EXTRACT
Start
Different in Degree or Kind?

In an either/or world where things are so often presented to us as binary options, it is vital for the thoughtful christian to have maneuvers or techniques to counter the paralyzing confinements of the dominant framework.

The problem with these either/or options is not necessarily with the two options themselves. In fact, they both might be valid in and of themselves. The primary problem is that they are conceived of (or presented as)  A) non-overlapping and B) adversarial.

It is this dual-ism that results from the inherent divide of nearly every topic in modern American life: republican/democrat, creation/evolution, protestant/catholic, white/ person of color, lost/saved, married/single, male/female, gay/straight, conservative/liberal, etc. The list just goes on and on. Nearly everything is framed in this oppositional binary way, then turned inward toward  a ‘silo’ it becomes an echo chamber which then becomes a shouting contest and the volume goes up to 10. It is deafening.

In the past, I have used a simple technique of 3-4 to disrupt the either/or (1-2) stalemate. For instance, in the creation/evolution divide I look to a 3rd way (often a middle-way) of intelligent design to ‘split the middle’ and then look for an approach completely outside the bounded-set. Vine Deloria Jr. helps me there with his book Evolution, Creationism, and Other Modern Myths  to introduce the category of non-western origin epics.

I do the same with politics when the either/or mistakenly talks about ‘half of the country’. I point out that actually most of the country didn’t vote at all (3rd category) so while half of those who voted did so one way or another, the majority opted out of the system all together. Then as a dual-citizen with Canada I talk about the advantage of coalition governments (4th perspective) and the need for cooperation & compromise instead of ideology and ‘my team’ mentality which leads to a zero-sum winner/loser scenario.
End
WHAT TO WORK ON
- A) List the positions on origins that the essay names in its creation/evolution example, including those it uses to move beyond that divide.
- B) Update the passage of the essay between "Different in Degree" and "and B) adversarial.", inclusive, giving it again with "binary options" changed to "two-sided choices".
The data after the essay are not needed for anything here.

GIVEN DATA
Start
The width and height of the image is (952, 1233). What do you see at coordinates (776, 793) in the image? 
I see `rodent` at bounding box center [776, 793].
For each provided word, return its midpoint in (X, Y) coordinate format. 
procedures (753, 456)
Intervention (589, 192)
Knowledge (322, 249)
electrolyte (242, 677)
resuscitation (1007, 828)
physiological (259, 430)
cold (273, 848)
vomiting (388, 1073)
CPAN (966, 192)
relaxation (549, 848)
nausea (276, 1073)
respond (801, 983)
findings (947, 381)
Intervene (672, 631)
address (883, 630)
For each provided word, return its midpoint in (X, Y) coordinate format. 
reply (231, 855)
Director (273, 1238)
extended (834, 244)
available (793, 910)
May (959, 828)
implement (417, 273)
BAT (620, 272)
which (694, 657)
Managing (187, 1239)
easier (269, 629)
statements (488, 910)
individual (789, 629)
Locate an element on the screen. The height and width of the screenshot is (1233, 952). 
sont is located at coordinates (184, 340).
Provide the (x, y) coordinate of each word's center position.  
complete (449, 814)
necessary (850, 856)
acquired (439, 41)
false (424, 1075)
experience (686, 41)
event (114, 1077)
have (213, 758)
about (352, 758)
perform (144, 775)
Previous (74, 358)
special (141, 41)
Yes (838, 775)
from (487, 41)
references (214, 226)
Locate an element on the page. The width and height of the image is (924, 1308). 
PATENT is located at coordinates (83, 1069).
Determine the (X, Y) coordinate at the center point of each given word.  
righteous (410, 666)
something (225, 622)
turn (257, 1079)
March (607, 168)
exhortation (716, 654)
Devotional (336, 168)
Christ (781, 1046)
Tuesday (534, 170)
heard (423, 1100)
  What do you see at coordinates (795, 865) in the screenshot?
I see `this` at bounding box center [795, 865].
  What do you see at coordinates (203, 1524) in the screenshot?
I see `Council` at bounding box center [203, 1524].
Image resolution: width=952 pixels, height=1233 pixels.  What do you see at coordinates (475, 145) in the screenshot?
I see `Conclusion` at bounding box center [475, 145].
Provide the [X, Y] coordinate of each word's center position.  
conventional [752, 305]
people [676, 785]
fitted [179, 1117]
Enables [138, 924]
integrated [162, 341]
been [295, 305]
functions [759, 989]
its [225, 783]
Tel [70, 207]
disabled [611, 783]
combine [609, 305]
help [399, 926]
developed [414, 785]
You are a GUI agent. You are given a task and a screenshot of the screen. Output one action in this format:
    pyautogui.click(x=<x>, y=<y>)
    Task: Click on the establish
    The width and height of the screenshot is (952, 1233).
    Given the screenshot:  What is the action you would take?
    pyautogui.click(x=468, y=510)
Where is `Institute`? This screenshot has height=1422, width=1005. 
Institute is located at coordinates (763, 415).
End
OUTPUTS FOR THE TASKS
- A) creation, evolution, intelligent design, non-western origin epics

- B)
Different in Degree or Kind?

In an either/or world where things are so often presented to us as two-sided choices, it is vital for the thoughtful christian to have maneuvers or techniques to counter the paralyzing confinements of the dominant framework.

The problem with these either/or options is not necessarily with the two options themselves. In fact, they both might be valid in and of themselves. The primary problem is that they are conceived of (or presented as)  A) non-overlapping and B) adversarial.